#### [Work to be completed]
In the data below, find every line that has the string "width", and copy it.

#### [Records for this task]
*** Block opens ***

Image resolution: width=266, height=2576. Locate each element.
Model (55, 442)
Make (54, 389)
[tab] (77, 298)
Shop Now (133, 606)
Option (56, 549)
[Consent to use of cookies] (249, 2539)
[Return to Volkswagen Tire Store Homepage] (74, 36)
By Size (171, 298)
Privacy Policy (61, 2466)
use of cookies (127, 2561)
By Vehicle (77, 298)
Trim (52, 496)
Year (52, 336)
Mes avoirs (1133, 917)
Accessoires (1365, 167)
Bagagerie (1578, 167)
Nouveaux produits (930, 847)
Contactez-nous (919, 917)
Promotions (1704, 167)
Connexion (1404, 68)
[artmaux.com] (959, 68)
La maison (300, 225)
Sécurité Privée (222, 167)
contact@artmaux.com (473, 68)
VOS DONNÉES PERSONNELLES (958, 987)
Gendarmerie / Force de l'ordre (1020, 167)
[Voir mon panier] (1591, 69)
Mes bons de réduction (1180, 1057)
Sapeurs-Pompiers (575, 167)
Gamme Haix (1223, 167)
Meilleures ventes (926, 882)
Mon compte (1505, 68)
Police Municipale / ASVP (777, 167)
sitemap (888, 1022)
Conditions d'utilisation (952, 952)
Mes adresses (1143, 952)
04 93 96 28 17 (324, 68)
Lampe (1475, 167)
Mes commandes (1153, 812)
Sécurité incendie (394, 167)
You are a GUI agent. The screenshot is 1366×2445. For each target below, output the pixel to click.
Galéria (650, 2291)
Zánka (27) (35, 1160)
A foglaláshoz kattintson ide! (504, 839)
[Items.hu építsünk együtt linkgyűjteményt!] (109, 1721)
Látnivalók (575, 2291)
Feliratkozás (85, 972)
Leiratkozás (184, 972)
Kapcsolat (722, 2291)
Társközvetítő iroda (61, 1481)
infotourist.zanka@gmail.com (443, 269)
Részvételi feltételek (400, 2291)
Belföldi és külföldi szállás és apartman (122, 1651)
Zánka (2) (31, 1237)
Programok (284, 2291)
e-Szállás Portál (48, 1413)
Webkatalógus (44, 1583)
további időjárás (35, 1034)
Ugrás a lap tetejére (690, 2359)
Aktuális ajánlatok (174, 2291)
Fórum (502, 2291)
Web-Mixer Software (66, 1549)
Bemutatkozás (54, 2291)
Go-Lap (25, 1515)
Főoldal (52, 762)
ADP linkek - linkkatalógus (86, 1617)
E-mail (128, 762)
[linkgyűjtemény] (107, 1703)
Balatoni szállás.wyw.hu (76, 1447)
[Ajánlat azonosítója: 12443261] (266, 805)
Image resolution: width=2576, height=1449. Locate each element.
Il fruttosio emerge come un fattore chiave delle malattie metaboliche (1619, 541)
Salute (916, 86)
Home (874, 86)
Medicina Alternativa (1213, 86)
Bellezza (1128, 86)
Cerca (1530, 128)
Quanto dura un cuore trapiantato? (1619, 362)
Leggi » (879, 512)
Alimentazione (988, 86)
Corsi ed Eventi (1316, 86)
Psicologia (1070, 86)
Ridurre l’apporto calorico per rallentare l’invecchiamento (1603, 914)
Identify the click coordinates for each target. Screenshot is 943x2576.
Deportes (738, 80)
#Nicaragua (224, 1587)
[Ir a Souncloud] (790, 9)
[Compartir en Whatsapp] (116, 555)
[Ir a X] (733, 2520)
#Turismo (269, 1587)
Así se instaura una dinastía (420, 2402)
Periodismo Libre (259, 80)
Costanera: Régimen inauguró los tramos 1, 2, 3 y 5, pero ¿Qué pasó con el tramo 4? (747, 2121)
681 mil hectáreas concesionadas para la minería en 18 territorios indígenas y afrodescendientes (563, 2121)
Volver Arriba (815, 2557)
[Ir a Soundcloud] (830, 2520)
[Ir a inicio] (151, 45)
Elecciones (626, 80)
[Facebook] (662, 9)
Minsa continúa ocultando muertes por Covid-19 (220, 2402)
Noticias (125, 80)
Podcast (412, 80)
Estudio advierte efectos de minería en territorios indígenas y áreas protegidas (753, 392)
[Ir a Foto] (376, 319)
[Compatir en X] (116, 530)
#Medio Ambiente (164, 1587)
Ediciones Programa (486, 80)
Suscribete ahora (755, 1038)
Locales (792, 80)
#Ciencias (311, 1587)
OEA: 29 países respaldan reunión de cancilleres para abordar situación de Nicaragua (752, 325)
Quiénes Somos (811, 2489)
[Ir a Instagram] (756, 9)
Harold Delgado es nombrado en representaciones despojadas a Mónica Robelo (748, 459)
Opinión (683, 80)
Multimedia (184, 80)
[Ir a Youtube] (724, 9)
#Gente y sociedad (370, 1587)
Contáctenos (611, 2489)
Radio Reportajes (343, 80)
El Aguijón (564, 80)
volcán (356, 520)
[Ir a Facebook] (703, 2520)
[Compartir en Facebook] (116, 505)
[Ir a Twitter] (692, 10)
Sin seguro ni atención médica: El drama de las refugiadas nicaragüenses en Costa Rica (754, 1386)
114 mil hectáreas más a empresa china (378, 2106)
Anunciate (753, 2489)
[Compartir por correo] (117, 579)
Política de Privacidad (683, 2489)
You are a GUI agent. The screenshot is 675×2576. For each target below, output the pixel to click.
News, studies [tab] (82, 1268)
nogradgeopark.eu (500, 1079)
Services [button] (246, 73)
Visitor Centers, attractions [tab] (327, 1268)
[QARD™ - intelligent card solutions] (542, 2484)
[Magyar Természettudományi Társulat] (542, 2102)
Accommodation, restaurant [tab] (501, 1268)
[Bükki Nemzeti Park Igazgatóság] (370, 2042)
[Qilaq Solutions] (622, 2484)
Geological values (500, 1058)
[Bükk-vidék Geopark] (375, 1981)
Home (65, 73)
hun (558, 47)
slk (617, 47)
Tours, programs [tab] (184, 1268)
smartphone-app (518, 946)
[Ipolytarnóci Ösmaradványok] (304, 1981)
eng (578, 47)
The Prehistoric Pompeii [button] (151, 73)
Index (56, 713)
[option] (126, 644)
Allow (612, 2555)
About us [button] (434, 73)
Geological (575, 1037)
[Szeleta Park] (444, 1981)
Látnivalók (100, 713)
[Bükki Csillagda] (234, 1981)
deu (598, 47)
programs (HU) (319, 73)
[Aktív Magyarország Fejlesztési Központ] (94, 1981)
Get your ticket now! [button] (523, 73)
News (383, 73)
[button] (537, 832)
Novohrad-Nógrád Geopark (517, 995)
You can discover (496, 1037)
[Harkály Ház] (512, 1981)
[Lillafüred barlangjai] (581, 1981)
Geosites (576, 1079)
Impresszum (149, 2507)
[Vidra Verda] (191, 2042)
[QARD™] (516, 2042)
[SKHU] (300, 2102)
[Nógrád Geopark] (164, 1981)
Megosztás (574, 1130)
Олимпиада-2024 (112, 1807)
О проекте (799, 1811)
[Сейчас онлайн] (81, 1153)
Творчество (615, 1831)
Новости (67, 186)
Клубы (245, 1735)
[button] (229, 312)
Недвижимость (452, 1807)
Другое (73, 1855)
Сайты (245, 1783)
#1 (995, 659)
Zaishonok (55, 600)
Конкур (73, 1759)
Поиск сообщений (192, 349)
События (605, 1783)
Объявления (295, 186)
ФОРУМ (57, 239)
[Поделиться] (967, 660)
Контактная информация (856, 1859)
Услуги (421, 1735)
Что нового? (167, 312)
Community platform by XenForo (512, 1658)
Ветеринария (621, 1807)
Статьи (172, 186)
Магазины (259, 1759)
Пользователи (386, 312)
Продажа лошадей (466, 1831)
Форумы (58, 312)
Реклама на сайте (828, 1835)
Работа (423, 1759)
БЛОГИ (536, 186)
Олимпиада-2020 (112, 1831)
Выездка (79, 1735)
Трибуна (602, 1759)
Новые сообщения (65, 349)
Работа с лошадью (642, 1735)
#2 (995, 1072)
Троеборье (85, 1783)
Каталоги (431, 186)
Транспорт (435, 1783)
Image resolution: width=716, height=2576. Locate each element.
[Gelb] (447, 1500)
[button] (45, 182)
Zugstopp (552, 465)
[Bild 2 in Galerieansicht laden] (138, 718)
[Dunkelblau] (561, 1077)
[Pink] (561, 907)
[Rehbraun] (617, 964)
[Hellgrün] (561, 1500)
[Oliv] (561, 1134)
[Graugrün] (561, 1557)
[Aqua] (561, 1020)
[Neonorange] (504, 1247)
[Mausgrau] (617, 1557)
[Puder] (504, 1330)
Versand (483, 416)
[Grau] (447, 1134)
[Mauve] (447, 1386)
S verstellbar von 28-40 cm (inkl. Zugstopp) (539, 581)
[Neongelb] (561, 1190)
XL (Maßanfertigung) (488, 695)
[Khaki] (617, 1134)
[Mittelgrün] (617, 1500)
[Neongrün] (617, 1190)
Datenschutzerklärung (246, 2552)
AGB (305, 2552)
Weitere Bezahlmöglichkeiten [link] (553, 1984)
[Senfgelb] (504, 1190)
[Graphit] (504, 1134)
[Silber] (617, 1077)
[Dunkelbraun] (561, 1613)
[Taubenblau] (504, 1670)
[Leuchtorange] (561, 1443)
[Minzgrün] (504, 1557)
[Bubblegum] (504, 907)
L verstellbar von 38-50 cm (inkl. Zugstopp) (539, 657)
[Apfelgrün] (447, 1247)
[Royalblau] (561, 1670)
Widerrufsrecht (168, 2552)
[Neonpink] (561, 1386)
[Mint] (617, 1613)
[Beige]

*** Block closes ***

#### [Reply to the task]
Image resolution: width=266, height=2576. Locate each element.
Image resolution: width=2576, height=1449. Locate each element.
Image resolution: width=716, height=2576. Locate each element.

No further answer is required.